Na escala no Panamá, sou obrigado a despachar minha mala de mão. Faço a contragosto, mas não vai ser isso que vai estragar meu humor (depois de uma semana de extrema ansiedade por conta dessa viagem, o que pus na conta do autismo). Estou na fila para entrar no avião, vejo passar as malas e identifico a minha. Quebrada. Agora, sim: merda!

Durante o vôo ensaio um barraco em castelhano para quando chegar. Me demoram na imigração, e quando alcanço a esteira, minha mala está solitária ao lado dela. E quebrada. Ao menos vejo que foi só o casco externo, todo o resto está nos conformes. Viagem que segue, agora certo de que os deuses do teatro e da viagem já tinham me dado minha dose de merda - duas coisas menores, por sorte, que só vão me custar financeiramente.

A saída do aeroporto me chama a atenção.
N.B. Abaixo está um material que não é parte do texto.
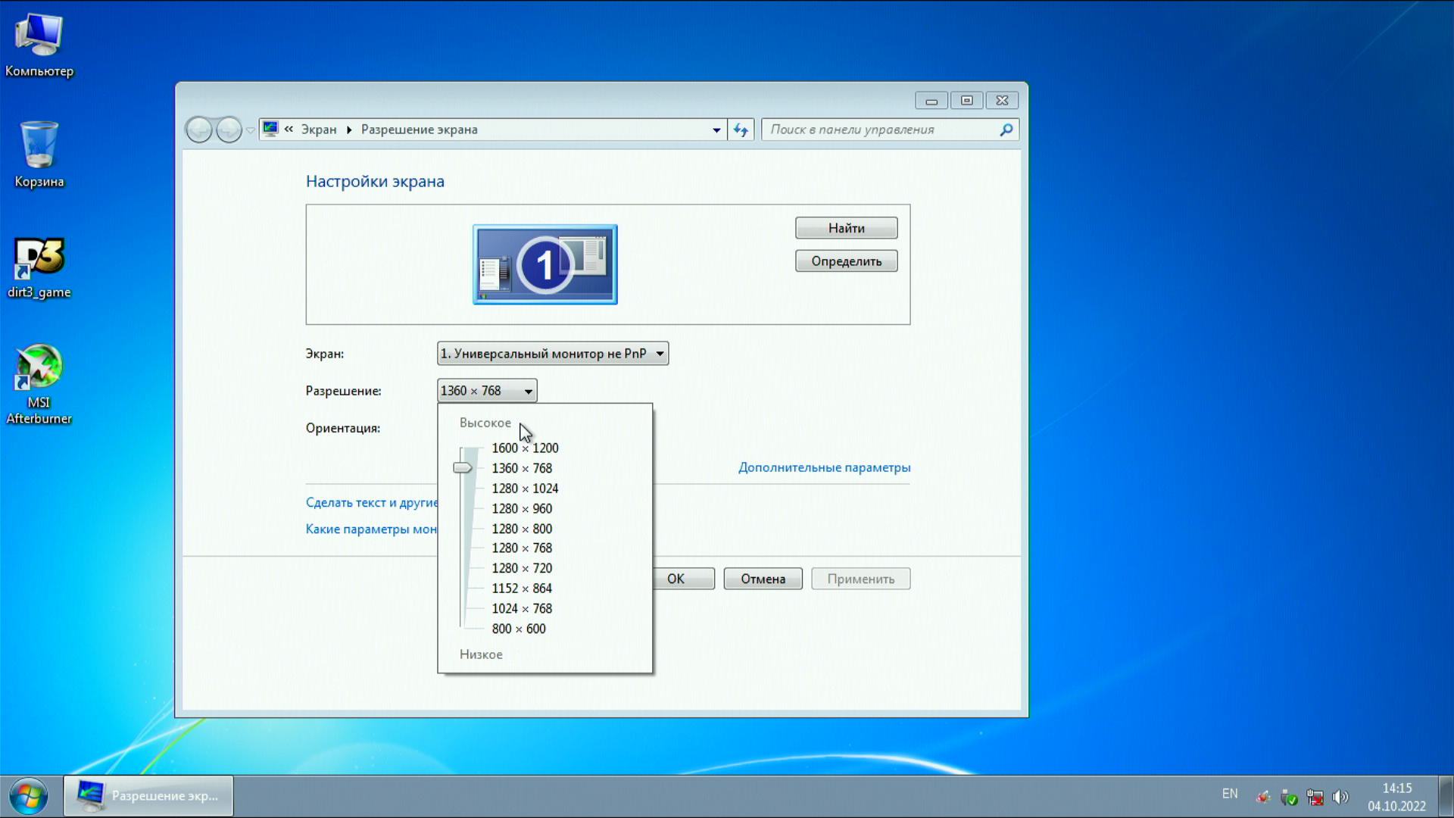This screenshot has width=1454, height=818.
Task: Click the control panel search field
Action: (878, 130)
Na área de desembarque muitas (muitas!) pessoas esperando com balões e flores seus familiares. Muitas, mesmo! Por um instante cheguei a pensar que algum famoso iria desembacar, tal era o clima do local. O responsável da agência de viagens por me buscar, mais prático, tinha apenas uma placa com meu nome.
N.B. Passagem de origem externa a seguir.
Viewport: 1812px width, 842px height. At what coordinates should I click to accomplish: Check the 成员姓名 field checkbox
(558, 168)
O hotel é próximo, mas o caminho é caótico. Ele explica que houve um aumento de 400% da frota da cidade desde a pandemia. Comenta também que cerca de 3 milhões de guatemaltecos vivem nos EUA (na internet, buscando depois achei o número de 1,5 milhões), a maioria indocumentado. Imagino que essa migração talvez explique todo o clima de festa na chegada, o que é confirmado: são os documentados voltando para as festas.

No hotel, lembro que não sou de luxo, não: prefiro as coisas mais simples. O corredor chique com cara de filme de terror, as muitas facilidades que vou ter vergonha de aproveitar e as coisas simples que não sei operar - tudo isso me intimida. Apesar de muito tentar, não consigo ligar o chuveiro - tomo banho de banheira, mesmo. Não que eu não goste de ficar na água, duro é se lavar assim.

Mas foi na saída do banho que descobri que os deuses da viagem estavam de mal comigo: não bastasse o pacote de dados internacional que comprei não estar funcionando, uma hora na tomada e a bateria do meu celular havia carregado 8%. Junto a isso, um aviso: carregamento lento, provavelmente causado por cabo danificado.

Bem, eu estava na Guatemala para passear, não para tirar fotos.